I Don't Think I look Like an Ironing Board...

The first thing I thought about when I woke up today was a rude remark made to me 29 years ago. I was a young chick of 30 on my way to our friend's wedding with my husband. As we were approaching the church, on the walk-way, an old battle axe (about my age now, ha ha...) felt compelled to run from behind us, put both hands to her face dramatically and say these words to me. "Excuse me, dear...I hate to say this, but... you look like an ironing board." "Thanks for the compliment, you shriveled-up old prune! You hag! You dried up old buzzard!" That's what I should have said, but what I really said was, "I know". I know why she thought I looked like one. I was wearing a raw linen skirt that was the color of many ironing board covers, and I was slim - too slim for her tastes, but who was asking? The worst thing about it was that she was so intent on making sure everyone around heard what she had said. It's always nice to get that kind of attention, don't you think? "Ehhh, the dirty......"

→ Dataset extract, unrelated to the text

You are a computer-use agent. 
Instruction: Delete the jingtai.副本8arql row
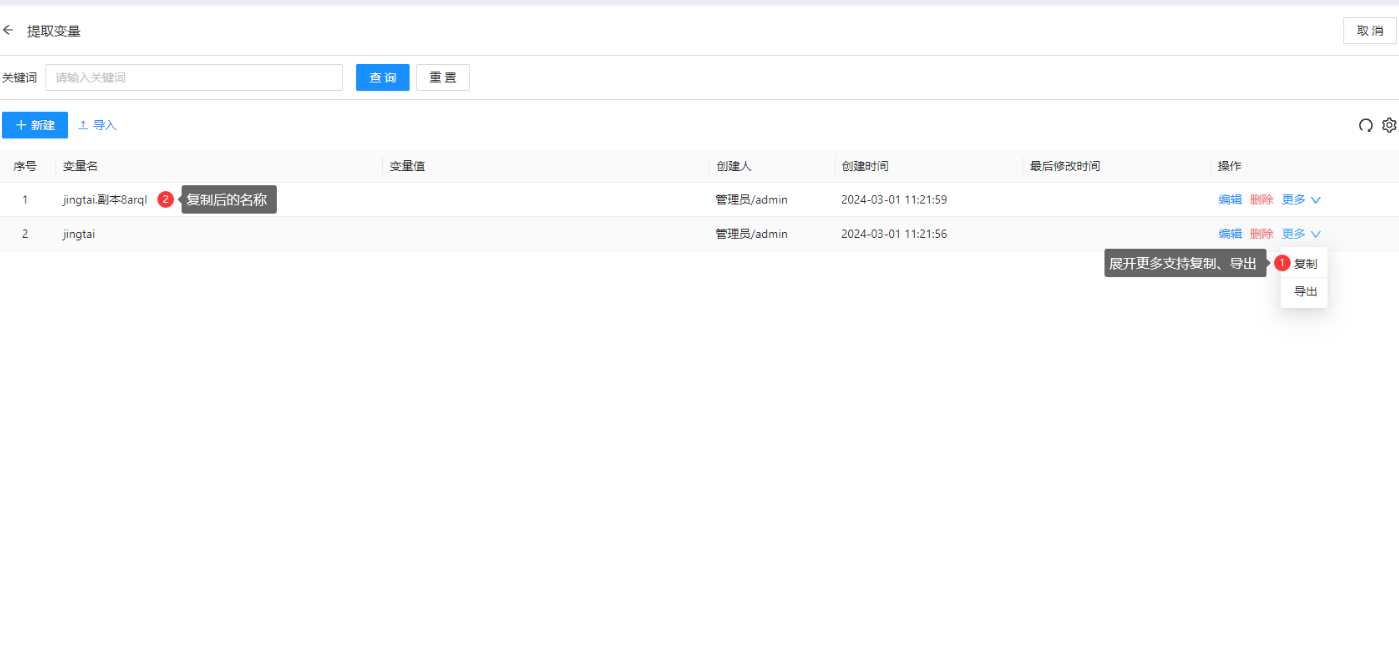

Now that I'm older and wiser (but not much), I wish I could go back to that place and do what I didn't do then. If I were to do that and she made the statement again, I would say, "Excuse ME, you old biddy, I hate to say this, but you look like a pile of dried vomit and you smell like it too." Actually, I heard she was dead, so I guess I can just spit on her grave...



That wasn't the beginning of letting people put me down but it is the last. The only person that gets to do that is me, and the way I'm packing on the pounds lately, I think I look more like a pot-bellied stove. I can say it; I'M the pot-bellied stove!